#### Prompt
Reading the records below, how many lines contain "avatar"? Respond with a number and nothing else.

<<<<

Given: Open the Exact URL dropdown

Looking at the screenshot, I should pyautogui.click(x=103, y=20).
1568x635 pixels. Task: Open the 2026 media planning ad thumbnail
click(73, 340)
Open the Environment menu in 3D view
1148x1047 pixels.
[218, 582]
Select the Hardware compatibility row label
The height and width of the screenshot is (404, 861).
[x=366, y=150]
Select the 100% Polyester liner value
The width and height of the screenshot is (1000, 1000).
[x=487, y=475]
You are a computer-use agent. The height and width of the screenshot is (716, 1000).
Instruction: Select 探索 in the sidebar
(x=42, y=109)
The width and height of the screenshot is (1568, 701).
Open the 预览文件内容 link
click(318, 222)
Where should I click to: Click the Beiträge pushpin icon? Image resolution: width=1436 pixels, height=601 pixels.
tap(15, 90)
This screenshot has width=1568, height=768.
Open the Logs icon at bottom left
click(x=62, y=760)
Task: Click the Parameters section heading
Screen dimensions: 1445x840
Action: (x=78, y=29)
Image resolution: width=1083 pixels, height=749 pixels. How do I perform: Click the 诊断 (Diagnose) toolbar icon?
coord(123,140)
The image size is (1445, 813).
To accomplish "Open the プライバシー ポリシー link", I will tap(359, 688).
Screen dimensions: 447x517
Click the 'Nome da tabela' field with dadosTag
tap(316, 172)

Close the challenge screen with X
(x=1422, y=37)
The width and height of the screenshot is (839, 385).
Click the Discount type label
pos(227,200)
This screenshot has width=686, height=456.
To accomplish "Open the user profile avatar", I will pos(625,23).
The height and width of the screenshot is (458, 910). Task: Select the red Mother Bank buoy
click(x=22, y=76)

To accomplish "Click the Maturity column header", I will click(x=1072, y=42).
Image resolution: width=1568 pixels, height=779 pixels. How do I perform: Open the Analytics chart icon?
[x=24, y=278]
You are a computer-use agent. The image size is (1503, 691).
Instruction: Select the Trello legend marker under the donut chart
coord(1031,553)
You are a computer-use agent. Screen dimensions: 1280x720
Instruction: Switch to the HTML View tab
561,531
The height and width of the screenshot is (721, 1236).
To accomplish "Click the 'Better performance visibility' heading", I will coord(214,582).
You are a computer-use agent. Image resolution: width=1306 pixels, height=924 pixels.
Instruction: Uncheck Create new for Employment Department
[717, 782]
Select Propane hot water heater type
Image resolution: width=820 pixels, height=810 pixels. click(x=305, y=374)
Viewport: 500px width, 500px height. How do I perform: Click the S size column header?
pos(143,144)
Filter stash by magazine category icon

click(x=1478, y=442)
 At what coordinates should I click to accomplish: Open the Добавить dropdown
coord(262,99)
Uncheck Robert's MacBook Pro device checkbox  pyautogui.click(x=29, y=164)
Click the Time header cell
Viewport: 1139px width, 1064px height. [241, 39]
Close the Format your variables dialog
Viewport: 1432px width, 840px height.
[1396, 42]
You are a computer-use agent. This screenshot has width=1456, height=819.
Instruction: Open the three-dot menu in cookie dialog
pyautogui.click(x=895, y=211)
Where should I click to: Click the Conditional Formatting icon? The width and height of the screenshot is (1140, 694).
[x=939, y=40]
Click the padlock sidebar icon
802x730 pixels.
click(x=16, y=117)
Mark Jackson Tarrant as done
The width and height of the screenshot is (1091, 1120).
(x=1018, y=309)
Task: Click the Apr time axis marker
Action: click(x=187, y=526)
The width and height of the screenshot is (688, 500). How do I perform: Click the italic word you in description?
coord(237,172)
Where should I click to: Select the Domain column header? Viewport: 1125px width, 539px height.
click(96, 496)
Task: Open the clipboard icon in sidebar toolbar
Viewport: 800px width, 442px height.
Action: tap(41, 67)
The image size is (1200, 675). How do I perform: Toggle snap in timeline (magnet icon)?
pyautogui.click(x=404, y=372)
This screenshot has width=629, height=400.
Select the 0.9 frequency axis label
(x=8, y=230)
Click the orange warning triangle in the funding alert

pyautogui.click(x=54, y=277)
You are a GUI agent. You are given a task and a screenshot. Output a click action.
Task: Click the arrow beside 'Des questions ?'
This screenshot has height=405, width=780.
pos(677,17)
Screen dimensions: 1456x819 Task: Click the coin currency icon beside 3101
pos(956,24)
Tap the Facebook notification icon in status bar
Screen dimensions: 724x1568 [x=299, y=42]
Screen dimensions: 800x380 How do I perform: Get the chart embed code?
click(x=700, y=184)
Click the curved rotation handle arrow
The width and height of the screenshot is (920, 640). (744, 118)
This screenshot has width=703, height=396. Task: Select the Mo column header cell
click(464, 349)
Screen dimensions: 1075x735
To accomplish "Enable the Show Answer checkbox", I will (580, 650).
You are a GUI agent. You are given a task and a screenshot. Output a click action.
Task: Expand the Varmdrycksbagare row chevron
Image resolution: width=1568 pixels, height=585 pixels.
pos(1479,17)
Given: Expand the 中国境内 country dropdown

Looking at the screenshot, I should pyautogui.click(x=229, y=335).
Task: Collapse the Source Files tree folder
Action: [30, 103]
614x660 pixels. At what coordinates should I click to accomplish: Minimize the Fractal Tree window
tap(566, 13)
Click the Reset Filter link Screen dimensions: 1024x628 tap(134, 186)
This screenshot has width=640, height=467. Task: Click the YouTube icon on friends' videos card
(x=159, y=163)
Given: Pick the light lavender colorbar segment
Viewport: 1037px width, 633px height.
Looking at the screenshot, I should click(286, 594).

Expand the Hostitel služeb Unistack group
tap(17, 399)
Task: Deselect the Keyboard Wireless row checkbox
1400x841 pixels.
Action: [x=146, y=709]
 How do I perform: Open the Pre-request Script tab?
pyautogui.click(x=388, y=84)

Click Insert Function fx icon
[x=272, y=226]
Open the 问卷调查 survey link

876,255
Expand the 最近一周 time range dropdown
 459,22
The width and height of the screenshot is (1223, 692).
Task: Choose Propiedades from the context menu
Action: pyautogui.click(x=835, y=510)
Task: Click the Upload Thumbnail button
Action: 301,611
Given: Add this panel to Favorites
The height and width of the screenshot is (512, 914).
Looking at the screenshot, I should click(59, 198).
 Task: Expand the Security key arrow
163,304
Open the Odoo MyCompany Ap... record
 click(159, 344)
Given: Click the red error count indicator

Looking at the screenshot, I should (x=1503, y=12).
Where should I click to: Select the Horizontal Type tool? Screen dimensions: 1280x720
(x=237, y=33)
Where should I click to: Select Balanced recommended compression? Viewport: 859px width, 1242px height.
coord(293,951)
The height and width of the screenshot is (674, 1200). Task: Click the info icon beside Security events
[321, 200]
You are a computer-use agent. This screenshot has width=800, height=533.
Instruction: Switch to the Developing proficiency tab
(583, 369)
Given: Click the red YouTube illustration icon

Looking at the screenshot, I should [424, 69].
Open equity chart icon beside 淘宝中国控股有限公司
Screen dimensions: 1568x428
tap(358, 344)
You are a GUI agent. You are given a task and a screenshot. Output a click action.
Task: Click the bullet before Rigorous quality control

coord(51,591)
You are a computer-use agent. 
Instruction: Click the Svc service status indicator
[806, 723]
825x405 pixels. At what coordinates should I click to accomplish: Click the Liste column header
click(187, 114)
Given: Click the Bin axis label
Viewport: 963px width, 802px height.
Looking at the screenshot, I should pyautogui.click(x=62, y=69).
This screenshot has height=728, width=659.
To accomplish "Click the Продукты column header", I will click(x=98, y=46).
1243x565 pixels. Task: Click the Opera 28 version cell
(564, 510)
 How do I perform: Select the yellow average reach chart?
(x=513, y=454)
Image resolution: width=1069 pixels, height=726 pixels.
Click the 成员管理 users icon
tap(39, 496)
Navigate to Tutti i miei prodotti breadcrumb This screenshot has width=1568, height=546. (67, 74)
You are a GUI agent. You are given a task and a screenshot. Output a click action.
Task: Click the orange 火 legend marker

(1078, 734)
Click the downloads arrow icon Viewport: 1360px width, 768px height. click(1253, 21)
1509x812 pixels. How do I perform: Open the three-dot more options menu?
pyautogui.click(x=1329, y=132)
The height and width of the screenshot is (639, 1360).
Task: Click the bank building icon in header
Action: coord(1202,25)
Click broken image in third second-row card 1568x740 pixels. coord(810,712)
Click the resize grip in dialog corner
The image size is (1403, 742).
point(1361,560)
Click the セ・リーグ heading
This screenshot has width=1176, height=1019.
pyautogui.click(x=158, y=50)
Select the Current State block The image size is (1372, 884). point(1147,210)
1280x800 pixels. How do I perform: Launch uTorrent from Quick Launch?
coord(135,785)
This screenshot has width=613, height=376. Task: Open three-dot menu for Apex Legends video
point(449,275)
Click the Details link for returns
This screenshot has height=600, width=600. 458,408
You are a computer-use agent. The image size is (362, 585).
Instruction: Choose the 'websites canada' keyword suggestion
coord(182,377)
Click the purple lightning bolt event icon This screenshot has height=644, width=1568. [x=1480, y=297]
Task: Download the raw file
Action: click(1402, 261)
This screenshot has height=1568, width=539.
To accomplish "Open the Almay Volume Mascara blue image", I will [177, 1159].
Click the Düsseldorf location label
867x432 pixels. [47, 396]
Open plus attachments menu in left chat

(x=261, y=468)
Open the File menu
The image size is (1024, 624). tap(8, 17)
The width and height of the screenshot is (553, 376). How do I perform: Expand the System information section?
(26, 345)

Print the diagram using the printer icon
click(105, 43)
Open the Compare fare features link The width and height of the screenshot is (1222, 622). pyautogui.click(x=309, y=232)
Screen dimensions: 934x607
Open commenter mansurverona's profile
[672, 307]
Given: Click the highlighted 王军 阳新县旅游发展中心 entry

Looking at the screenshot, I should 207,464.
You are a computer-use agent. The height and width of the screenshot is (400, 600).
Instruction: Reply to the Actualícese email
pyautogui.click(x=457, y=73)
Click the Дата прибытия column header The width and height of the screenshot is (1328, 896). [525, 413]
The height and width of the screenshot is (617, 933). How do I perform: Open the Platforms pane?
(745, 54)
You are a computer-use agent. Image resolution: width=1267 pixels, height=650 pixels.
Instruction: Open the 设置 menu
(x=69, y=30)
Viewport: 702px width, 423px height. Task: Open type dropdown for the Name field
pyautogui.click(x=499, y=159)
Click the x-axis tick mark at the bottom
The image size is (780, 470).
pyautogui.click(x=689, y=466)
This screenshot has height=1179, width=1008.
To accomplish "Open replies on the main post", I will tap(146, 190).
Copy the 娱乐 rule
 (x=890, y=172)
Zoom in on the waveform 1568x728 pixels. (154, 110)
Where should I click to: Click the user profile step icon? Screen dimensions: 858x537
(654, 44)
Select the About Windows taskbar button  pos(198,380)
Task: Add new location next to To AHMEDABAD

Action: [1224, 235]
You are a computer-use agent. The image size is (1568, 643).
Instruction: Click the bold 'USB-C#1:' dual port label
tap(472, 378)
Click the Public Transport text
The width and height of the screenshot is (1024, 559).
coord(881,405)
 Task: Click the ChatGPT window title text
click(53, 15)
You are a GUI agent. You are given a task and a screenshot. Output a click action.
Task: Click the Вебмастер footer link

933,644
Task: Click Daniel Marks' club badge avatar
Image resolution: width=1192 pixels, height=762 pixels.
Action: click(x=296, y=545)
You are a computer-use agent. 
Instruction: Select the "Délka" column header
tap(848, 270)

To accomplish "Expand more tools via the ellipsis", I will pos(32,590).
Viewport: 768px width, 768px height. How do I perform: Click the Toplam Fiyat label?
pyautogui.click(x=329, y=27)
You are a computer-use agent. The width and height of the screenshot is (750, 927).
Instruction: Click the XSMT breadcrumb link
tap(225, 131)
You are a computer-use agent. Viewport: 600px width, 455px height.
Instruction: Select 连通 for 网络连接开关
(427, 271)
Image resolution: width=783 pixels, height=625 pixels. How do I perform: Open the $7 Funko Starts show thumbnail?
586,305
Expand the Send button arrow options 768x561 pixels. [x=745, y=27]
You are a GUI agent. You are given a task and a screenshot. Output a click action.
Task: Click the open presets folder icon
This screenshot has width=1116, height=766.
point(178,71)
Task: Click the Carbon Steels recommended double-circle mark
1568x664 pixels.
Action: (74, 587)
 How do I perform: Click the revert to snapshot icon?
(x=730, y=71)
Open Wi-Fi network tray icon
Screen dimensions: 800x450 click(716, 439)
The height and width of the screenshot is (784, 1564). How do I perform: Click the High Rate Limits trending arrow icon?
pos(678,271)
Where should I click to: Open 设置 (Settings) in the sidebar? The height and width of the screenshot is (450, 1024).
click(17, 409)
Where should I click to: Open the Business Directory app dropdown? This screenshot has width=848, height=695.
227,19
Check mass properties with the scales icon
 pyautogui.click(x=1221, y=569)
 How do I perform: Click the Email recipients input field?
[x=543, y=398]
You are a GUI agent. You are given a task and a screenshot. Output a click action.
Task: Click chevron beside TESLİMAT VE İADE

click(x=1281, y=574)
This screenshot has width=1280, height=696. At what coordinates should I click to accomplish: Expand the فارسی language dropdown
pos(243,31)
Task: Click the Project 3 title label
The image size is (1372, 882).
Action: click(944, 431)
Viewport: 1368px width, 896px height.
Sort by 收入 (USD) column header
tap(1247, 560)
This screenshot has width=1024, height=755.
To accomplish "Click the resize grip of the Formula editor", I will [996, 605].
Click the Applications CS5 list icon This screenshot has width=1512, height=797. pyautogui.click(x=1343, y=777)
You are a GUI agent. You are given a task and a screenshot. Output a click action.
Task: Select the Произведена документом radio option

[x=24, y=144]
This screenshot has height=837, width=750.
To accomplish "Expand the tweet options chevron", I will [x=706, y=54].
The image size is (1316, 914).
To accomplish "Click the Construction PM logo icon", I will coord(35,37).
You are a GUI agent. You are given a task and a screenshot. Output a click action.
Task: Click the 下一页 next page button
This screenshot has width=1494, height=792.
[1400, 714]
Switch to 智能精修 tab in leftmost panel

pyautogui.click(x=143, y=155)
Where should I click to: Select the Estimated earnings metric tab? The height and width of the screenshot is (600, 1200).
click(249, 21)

>>>>

#### Output of the exercise
2